Conservancy President, Peg Breen talks about the awards
Conservancy Hosts 22nd Lucy G. Moses Preservation Awards
Wednesday, April 25, 2012 The New-York Historical Society Some 450 people packed The New-York Historical Society on April 25 to applaud an impressive list of Moses winners from across the City. They ranged from a Brooklyn church that painstakingly refinished its Renaissance Revival sanctuary, to Edgar Allen Poe’s Cottage in the Bronx, to the Central Park Police Precinct, where the facades of a historic stable complex have been cleaned and restored and a new canopy roof has added additional space for precinct functions.
Acclaimed preservation architect John Belle received the Preservation Leadership Award while Councilmembers Brad Lander and Steve Levin received the Public Leadership Award. The coveted awards, nicknamed the “Preservation Oscars,” laud outstanding preservation work. They are named for Lucy Goldschmidt Moses, a dedicated New Yorker whose generosity benefited the City for more than 50 years. The Awards have recognized over 200 individuals, organizations and building owners for their extraordinary contributions to the City.
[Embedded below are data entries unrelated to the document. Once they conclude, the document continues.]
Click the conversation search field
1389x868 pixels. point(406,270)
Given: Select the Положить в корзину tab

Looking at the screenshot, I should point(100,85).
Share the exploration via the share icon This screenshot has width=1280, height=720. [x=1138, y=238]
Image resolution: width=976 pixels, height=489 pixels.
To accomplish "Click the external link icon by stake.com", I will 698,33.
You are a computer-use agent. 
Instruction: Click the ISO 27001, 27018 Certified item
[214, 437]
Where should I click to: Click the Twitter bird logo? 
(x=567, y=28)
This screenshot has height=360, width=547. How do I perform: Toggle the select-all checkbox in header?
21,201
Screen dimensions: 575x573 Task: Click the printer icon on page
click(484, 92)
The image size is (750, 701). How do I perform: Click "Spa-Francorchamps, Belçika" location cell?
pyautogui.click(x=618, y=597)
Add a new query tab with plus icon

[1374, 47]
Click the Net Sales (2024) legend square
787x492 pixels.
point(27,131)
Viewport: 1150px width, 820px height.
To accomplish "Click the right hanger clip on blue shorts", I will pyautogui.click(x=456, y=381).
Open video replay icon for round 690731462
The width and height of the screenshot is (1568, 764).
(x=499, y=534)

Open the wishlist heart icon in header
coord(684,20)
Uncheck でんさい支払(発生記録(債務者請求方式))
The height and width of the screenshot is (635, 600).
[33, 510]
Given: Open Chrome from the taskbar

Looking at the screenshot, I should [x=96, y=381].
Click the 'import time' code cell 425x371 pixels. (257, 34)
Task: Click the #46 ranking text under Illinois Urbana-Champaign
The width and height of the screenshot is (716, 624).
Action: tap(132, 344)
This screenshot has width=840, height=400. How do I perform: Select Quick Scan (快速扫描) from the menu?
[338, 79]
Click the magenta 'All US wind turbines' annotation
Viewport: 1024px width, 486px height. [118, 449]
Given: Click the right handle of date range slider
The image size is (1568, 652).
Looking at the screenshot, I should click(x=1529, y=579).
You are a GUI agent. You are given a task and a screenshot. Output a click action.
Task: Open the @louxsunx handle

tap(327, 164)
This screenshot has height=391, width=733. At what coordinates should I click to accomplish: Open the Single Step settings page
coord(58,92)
“This is one of the most joyous occasions for us at the Conservancy because we get to celebrate the people and projects that maintain the City’s extraordinary architectural heritage,” said Peg Breen, president of the Conservancy. “The time and care that went into completing these projects demonstrate New Yorkers’ commitment to preserving the entire range of the City’s historic architecture.” John Belle, FAIA, a founding partner of Beyer Blinder Belle Architects & Planners, LLP, received the Preservation Leadership Award for his work in helping New Yorkers see the great urban spaces all around them, waiting to be discovered, restored, and reused, including the South Street Seaport, Grand Central Terminal, Enid A. Haupt Conservatory, and the Ellis Island Immigration Museum.
In a career that has spanned over 40 years, he has received three Presidential Design Awards, the nation’s highest design award for public architecture. He joined the Conservancy Board in 1985, served two years as President of the Board, and is now a member of the Conservancy’s Advisory Council. Council Members Lander and Levin received a shared Public Leadership Award for the courage they showed in upholding the City’s Landmarks law and facing down harsh opposition to the Borough Hall Skyscraper Historic District, Brooklyn.
The Banner Building is mentioned in the video with Peg Breen.